In a speech to Cuban-Americans in Miami, you called the Cuban trade embargo "an important inducement for change," a major shift from your prior position. The trade embargo has been in place for 46 years. Did denying an entire generation of Cubans access to American goods, culture, and ideas induce any actual change? Wasn't the real effect just to keep Cubans poor and isolated? In communist countries like Vietnam and China, trade with the U.S. has ushered in economic reform, and vastly improved the standard of living. Why wouldn't it be the same if we were to start trading with Cuba?

—In addition to the drugs, Cuba, and school voucher issues, you have also changed or revised your position in recent months on the war in Iraq, government eavesdropping and immunity for the telecom companies, and holding employers accountable for hiring illegal immigrants. Under some circumstances, changing or revising one's position can show admirable introspection—the ability to revise prior conceptions with new information. Some of your new positions are more conservative. Some are more liberal. But they do seem to have one thing in common: Should we be concerned that your shifts have been to those positions that give more power and influence to government? Are there any areas where you'd actually roll back the federal government?

—In October you asked a congregation in South Carolina to help you become "an instrument of God," and to join you in building a "Kingdom, right here on Earth." Is such lofty, sanctimonious rhetoric really appropriate from a would-be president? Why shouldn't we be suspicious of a man who believes politics—indeed, his politics—are God's politics? Isn't using the political process to build a "Kingdom on earth" the sort of thing we're used to hearing from the religious right? Should we be cautious of political leaders who believe they're agents of the Divinity?

—You have called for a "civilian national security force," essentially a non-military public service corps that in your words is "just as powerful, just as strong," and "just as well-funded" as the military. Northwestern University law professor James Lindgren has estimated that your proposal would cost somewhere between $100 and $500 billion—or between 10 and 50 percent of all federal income tax revenues. How do you plan to pay for this program?

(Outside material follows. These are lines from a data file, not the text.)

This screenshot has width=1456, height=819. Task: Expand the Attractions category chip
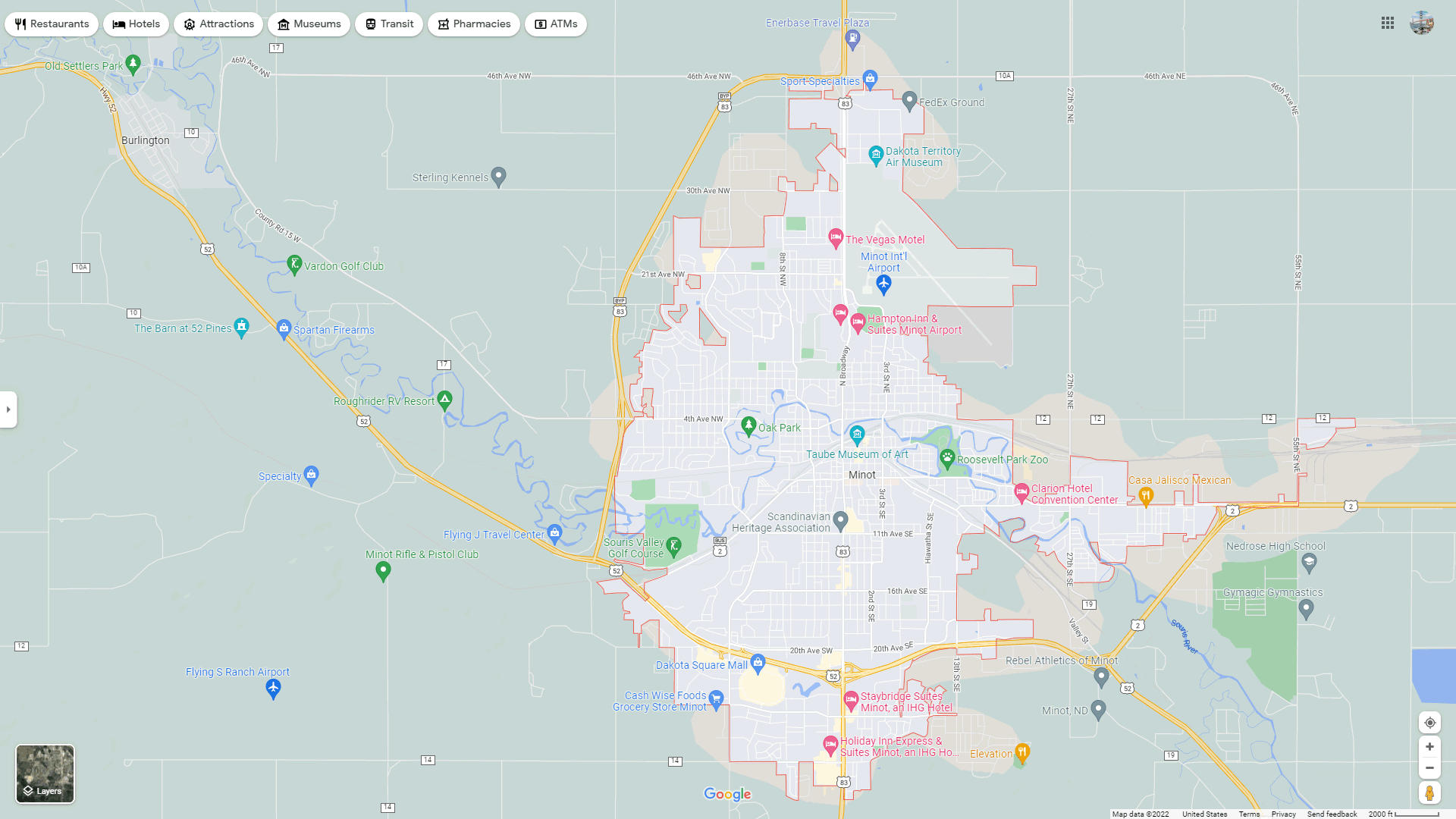(x=218, y=24)
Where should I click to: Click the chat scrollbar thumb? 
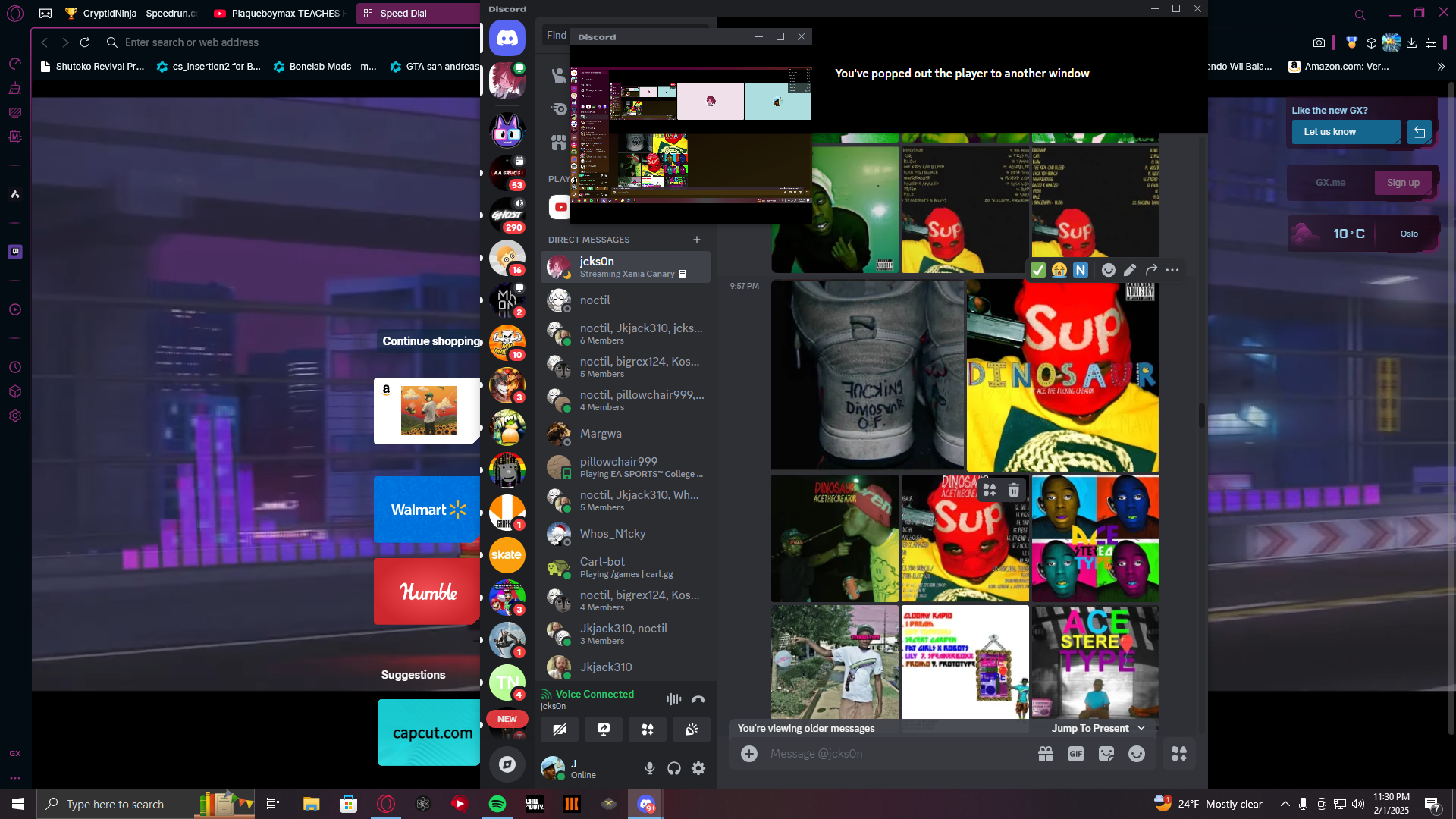coord(1202,415)
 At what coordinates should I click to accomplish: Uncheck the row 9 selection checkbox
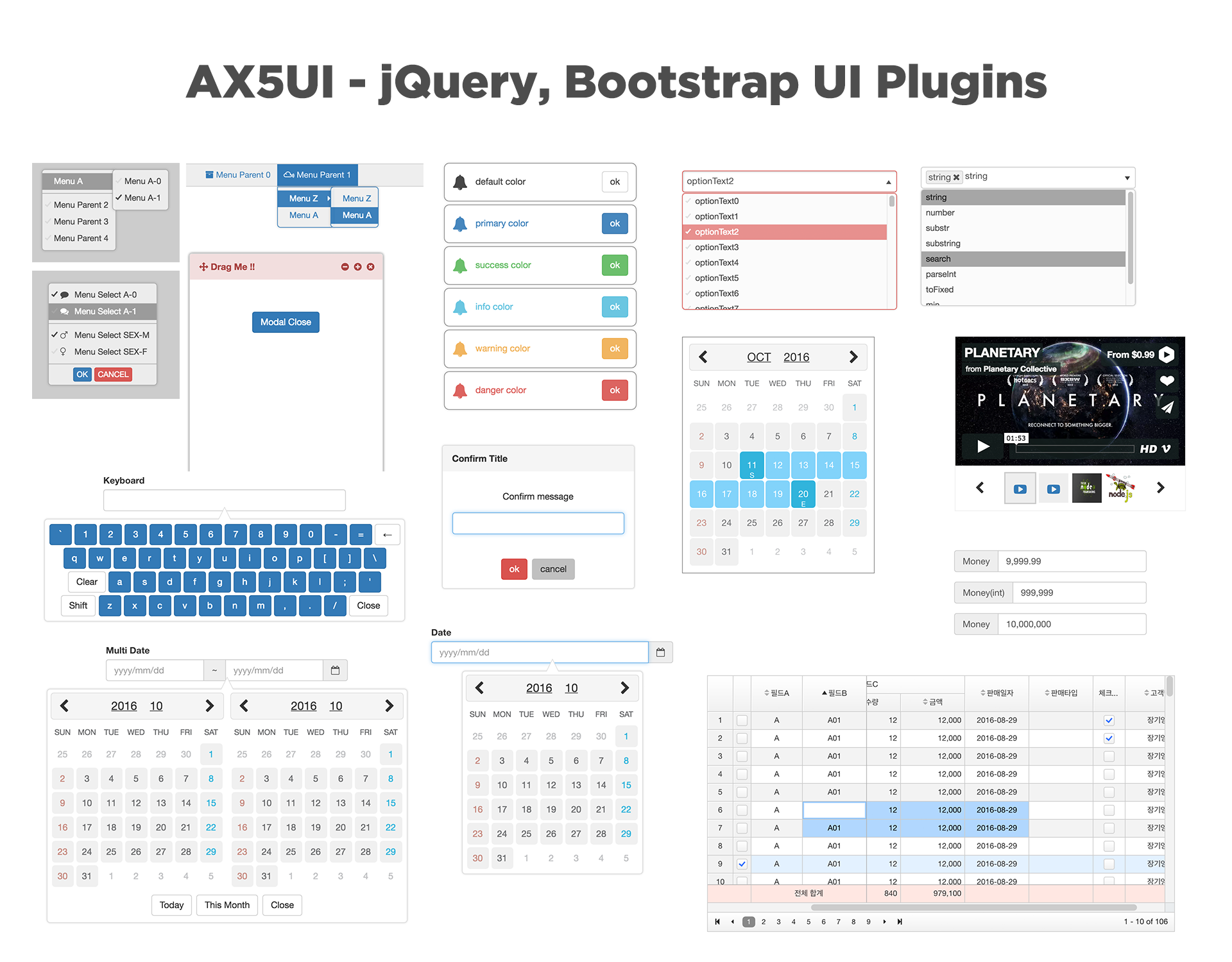[742, 864]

—Your wife said that as president, "Barack Obama will…demand that you shed your cynicism… That you come out of your isolation, that you move out of your comfort zones. That you push yourselves to be better. And that you engage. Barack will never allow you to go back to your lives as usual." How is any of this remotely the responsibility of the president? Where in the Constitution does it say that the president should be our personal motivator and spiritual leader? Will you help us lose weight and eat our vegetables, too?